_EXERCISE REQUIREMENTS_
Among these entries, how many lines have the string "Dezember" in them? Only the number is needed.

_DATA SHOWN_
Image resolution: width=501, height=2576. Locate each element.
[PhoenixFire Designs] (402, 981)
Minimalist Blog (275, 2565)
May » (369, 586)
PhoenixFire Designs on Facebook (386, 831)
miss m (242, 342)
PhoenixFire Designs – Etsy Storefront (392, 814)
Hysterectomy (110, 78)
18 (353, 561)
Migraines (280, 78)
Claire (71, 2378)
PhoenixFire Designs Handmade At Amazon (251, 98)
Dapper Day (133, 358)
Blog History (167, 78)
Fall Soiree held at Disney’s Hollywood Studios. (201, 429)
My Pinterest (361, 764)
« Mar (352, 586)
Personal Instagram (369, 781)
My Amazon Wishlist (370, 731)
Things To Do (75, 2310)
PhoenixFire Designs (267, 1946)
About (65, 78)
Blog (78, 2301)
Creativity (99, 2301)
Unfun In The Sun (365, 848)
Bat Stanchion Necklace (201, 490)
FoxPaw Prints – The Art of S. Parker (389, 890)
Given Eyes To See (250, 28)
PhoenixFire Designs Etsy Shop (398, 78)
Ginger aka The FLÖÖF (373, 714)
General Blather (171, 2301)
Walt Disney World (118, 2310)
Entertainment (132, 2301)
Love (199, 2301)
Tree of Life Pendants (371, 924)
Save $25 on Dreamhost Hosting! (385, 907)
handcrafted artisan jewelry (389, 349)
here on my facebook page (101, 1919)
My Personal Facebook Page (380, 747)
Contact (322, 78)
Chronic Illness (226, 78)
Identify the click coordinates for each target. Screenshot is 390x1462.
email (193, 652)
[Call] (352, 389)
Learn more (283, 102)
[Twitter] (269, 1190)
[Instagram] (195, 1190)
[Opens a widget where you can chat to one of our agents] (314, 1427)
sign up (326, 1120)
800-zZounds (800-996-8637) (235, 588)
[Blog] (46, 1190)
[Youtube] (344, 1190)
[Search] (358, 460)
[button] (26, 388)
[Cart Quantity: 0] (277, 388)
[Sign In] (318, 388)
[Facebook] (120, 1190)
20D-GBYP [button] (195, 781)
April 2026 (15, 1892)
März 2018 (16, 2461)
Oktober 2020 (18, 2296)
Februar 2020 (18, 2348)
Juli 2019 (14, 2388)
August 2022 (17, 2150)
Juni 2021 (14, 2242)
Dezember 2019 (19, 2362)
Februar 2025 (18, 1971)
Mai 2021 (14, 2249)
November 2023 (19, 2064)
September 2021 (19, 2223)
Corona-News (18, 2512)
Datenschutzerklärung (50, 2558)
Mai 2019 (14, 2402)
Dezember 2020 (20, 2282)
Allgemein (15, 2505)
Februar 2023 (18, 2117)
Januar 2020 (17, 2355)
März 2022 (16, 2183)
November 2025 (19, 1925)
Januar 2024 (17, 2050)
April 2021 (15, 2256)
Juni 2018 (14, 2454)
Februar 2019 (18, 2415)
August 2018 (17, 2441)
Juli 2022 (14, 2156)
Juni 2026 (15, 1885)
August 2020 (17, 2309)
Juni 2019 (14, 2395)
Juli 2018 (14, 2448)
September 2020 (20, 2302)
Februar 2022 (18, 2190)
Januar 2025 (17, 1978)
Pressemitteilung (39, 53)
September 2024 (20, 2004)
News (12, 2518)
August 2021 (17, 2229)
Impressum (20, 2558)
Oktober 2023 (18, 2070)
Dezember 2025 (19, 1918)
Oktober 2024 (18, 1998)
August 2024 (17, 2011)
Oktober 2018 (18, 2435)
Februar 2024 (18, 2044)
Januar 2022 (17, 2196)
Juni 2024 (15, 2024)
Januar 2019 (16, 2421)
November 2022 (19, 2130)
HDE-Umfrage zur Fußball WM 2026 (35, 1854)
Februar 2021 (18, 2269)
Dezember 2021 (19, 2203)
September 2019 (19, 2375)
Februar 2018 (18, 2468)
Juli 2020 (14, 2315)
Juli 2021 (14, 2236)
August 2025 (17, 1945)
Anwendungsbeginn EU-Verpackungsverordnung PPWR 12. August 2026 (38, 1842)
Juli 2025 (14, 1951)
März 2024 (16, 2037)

_SOLVED EXERCISE_
4